> _Estratto scelto_
Formalizzata con i primi anni novanta, la teorizzazione del Giardino in
movimento nasce ben prima, da una lunga consuetudine di osservazione e
sperimentazione nel giardino-laboratorio di La Vallé a Creuse e dallo
studio del ruolo che in esso giocano le erbe vagabonde (Elogio delle
vagabonde. Erbe, arbusti e fiori alla conquista del mondo, ora in
italiano sempre per DeriveApprodi). Specie nomadi che con la loro
tendenza a ridisseminarsi vagano di luogo in luogo, viaggiando tra le
stagioni per il tramite delle generazioni. Riluttanti ad ogni forma
predeterminata, paradossalmente evidenziano il “valore progettuale
dell’imprevisto”. Con la loro vigorosa verticalità di viventi spesso a
ciclo breve trasformano rapporti di scala e rimodellano lo spazio.

[Voci di dati estratti]

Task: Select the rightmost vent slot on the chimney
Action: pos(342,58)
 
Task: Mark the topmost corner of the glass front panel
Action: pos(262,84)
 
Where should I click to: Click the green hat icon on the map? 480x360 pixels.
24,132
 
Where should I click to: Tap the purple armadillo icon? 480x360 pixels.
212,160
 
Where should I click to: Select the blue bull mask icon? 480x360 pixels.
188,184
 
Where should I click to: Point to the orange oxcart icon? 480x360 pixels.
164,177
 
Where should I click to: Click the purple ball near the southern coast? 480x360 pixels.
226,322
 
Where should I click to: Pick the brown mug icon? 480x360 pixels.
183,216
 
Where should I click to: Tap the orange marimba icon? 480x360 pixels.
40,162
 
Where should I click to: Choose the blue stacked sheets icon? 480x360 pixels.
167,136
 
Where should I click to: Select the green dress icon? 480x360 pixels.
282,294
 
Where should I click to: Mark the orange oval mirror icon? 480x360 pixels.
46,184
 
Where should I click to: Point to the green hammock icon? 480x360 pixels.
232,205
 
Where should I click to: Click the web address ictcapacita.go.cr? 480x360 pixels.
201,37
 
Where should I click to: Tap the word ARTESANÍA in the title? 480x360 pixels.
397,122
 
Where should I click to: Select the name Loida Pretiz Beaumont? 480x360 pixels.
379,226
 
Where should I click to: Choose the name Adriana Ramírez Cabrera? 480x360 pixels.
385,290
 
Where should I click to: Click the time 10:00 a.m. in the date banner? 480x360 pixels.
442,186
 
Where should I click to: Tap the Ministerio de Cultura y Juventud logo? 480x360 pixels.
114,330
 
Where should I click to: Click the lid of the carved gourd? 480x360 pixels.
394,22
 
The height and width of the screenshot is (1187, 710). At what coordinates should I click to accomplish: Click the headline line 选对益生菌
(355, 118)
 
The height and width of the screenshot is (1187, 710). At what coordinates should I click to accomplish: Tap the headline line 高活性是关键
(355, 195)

> _Elenco dei compiti_
a) Ricopia il brano sul Giardino in movimento da "Formalizzata con i" fino a "rimodellano lo spazio." compreso.
b) Riscrivi in forma più breve il paragrafo del brano sul Giardino in movimento che comincia con "Formalizzata con i primi anni novanta", mantenendone i fatti principali.
c) Secondo il brano sul Giardino in movimento, dove si trova il giardino-laboratorio in cui si sono svolte l'osservazione e la sperimentazione?

> _Risposte per compito_
a)
Formalizzata con i primi anni novanta, la teorizzazione del Giardino in
movimento nasce ben prima, da una lunga consuetudine di osservazione e
sperimentazione nel giardino-laboratorio di La Vallé a Creuse e dallo
studio del ruolo che in esso giocano le erbe vagabonde (Elogio delle
vagabonde. Erbe, arbusti e fiori alla conquista del mondo, ora in
italiano sempre per DeriveApprodi). Specie nomadi che con la loro
tendenza a ridisseminarsi vagano di luogo in luogo, viaggiando tra le
stagioni per il tramite delle generazioni. Riluttanti ad ogni forma
predeterminata, paradossalmente evidenziano il “valore progettuale
dell’imprevisto”. Con la loro vigorosa verticalità di viventi spesso a
ciclo breve trasformano rapporti di scala e rimodellano lo spazio.

b) La teoria del Giardino in movimento, formalizzata nei primi anni novanta, nasce da una lunga osservazione e sperimentazione nel giardino-laboratorio di La Vallé a Creuse. Nasce anche dallo studio delle erbe vagabonde, tema di "Elogio delle vagabonde", ora in italiano per DeriveApprodi. Si tratta di specie nomadi che si ridisseminano e vagano di luogo in luogo attraverso le generazioni. Rifiutano ogni forma predeterminata e mettono in luce il "valore progettuale dell'imprevisto". Con la loro verticalità trasformano i rapporti di scala e rimodellano lo spazio.

c) A La Vallé, a Creuse.